[BEGIN]

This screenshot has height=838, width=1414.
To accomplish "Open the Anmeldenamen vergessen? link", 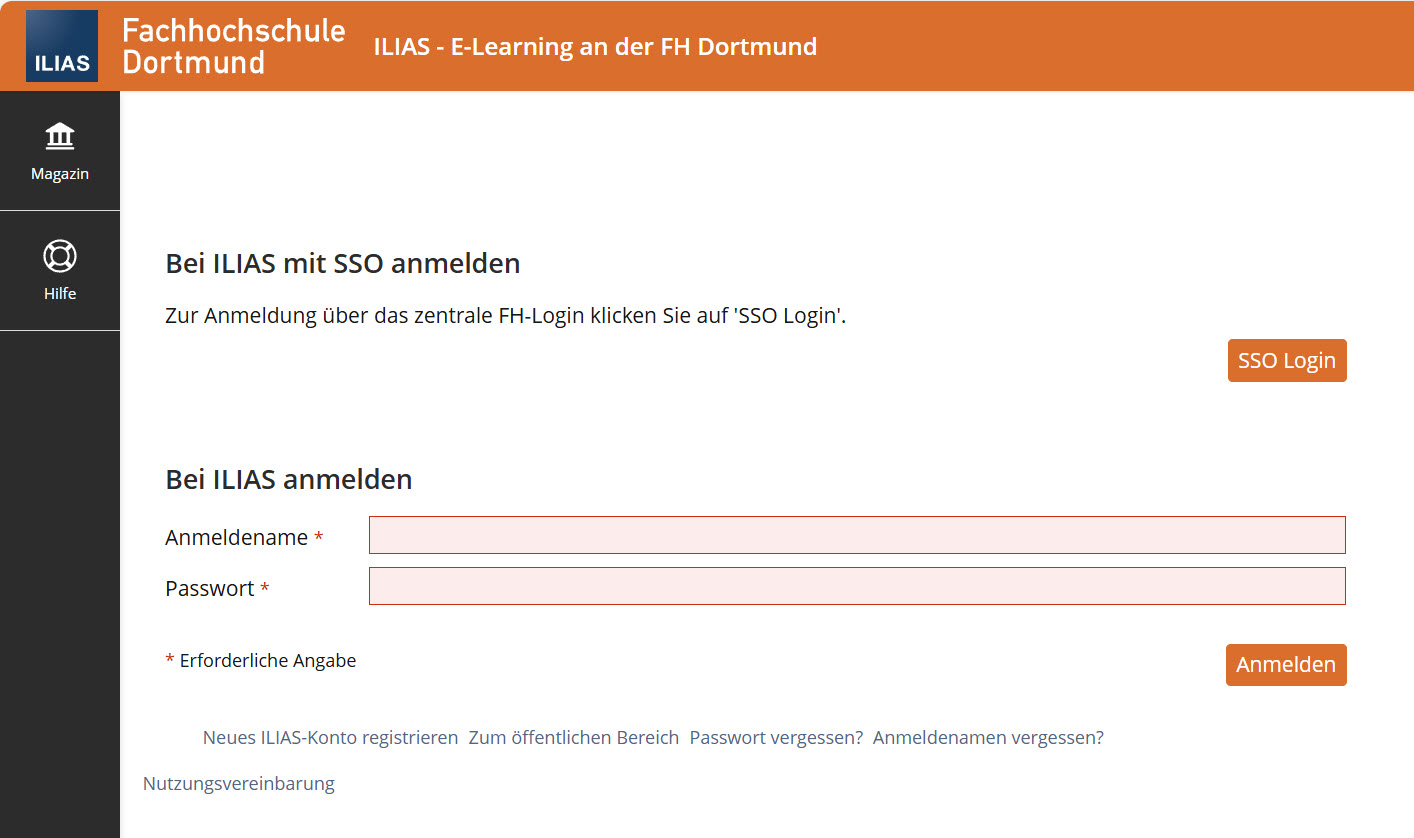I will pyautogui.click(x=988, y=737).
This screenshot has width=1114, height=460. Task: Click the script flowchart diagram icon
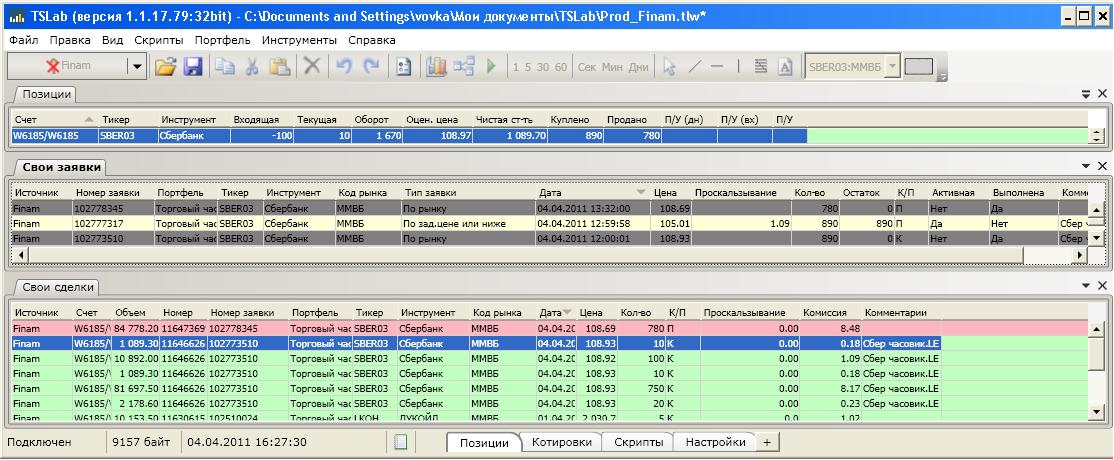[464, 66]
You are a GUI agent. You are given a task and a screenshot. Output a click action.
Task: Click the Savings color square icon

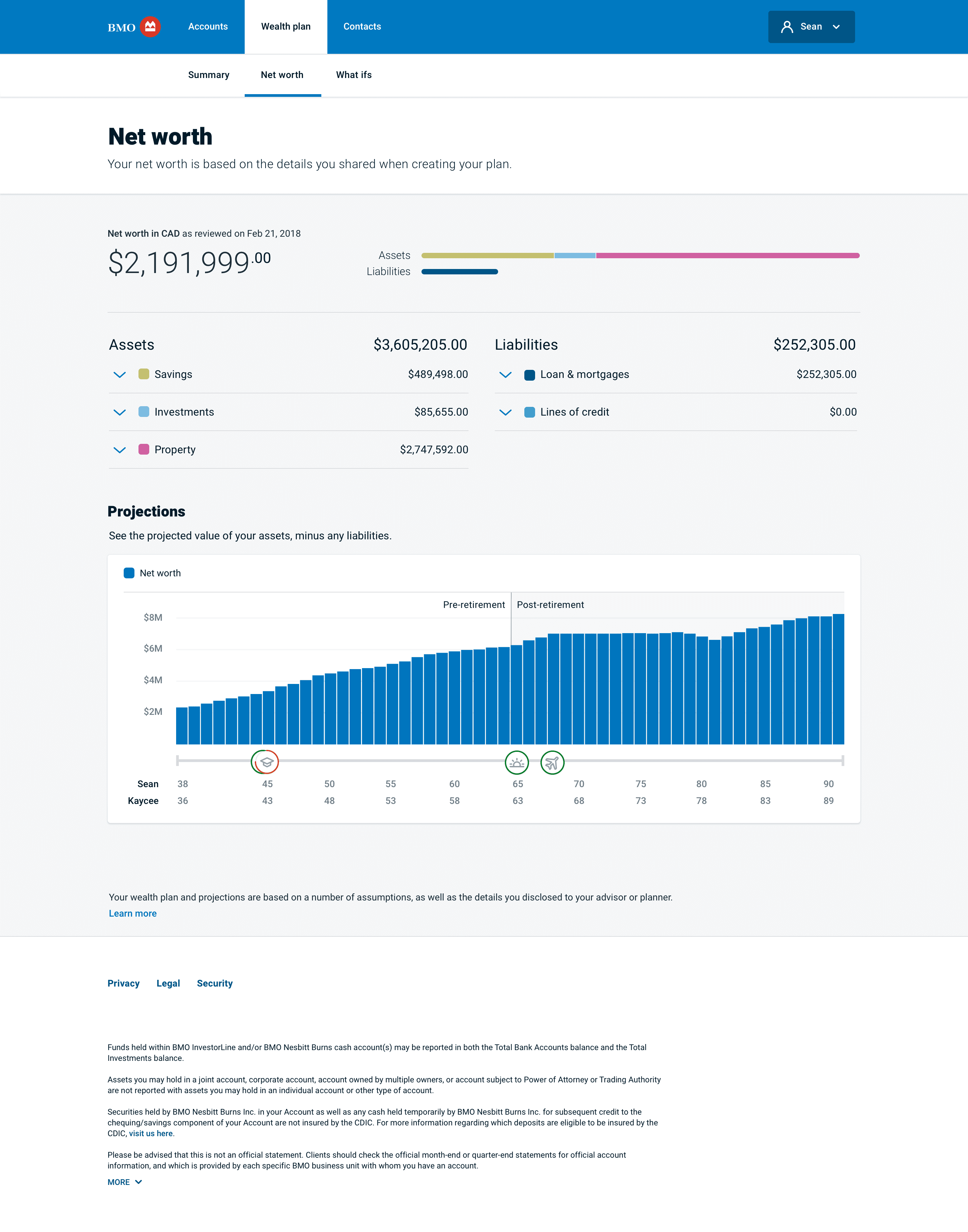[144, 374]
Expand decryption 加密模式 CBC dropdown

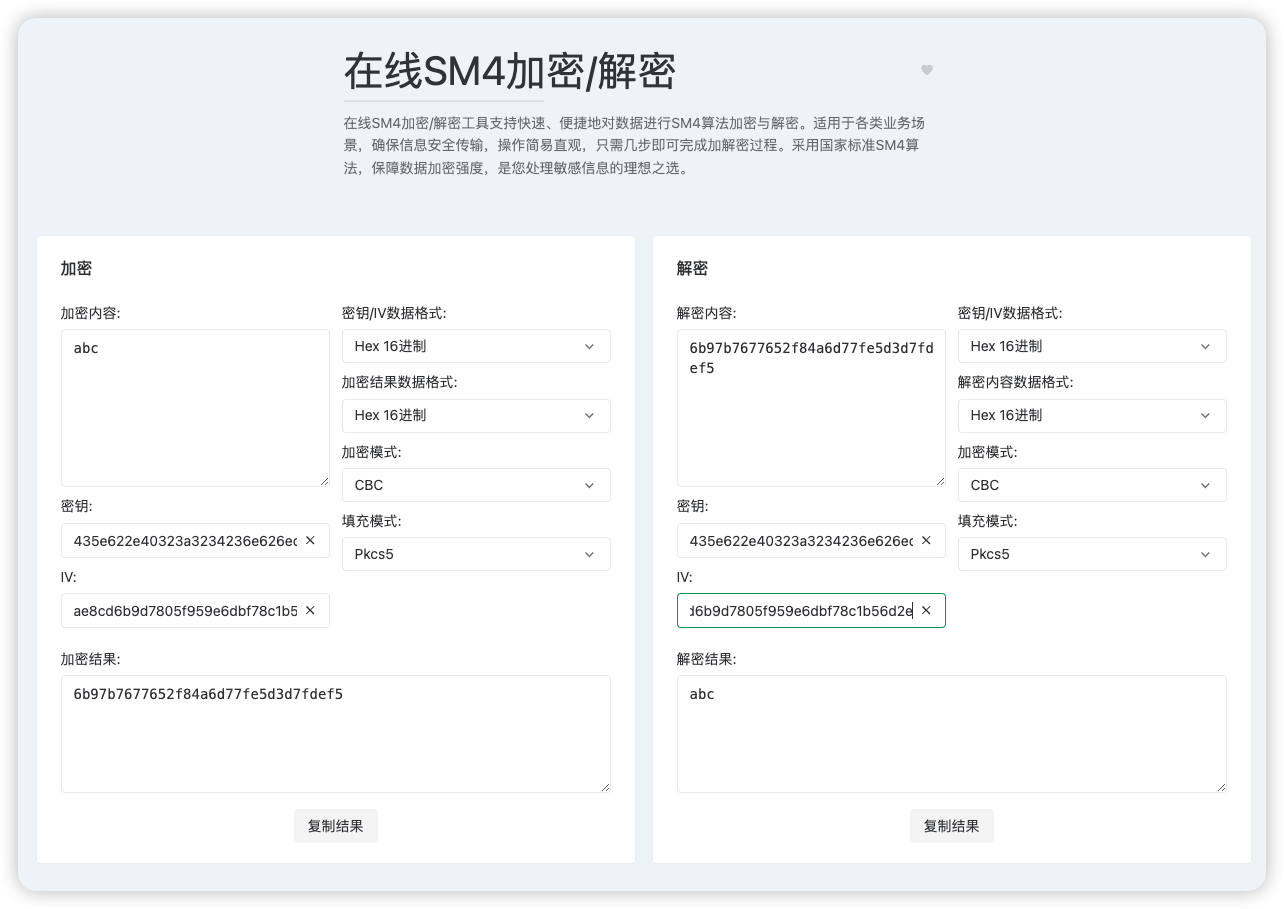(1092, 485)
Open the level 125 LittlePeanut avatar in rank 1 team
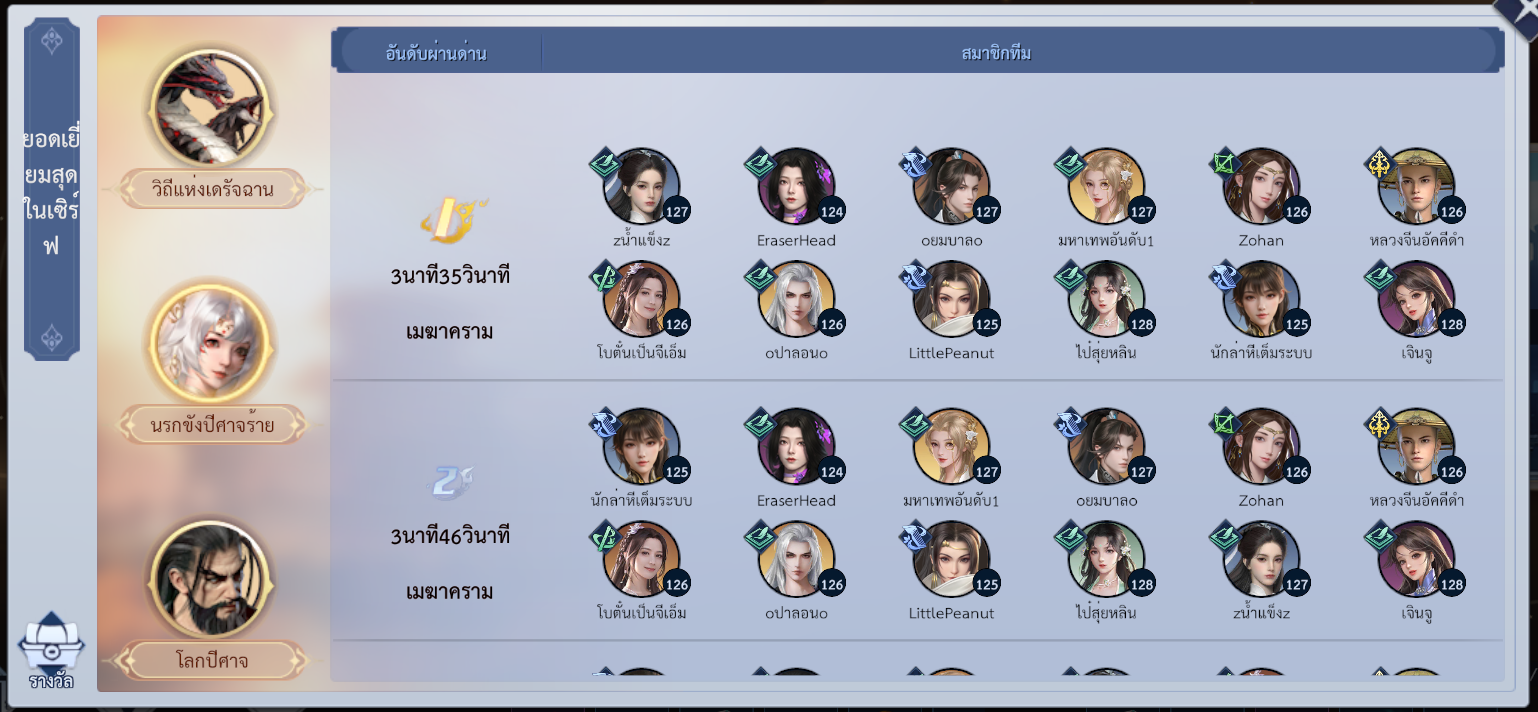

[END]

## WHAT THIS TASK INVOLVES
Substitute "menu" for "dropdown" throughout the stretch from the line containing "You are a GUI" through the end of the material, leaving everything else as it was. Omit the pictures from your answer.

## EXERCISE RESPONSE
You are a GUI agent. You are given a task and a screenshot. Output a click action.
Task: Click the Savings color square icon

[144, 374]
Expand decryption 加密模式 CBC menu

(1092, 485)
Open the level 125 LittlePeanut avatar in rank 1 team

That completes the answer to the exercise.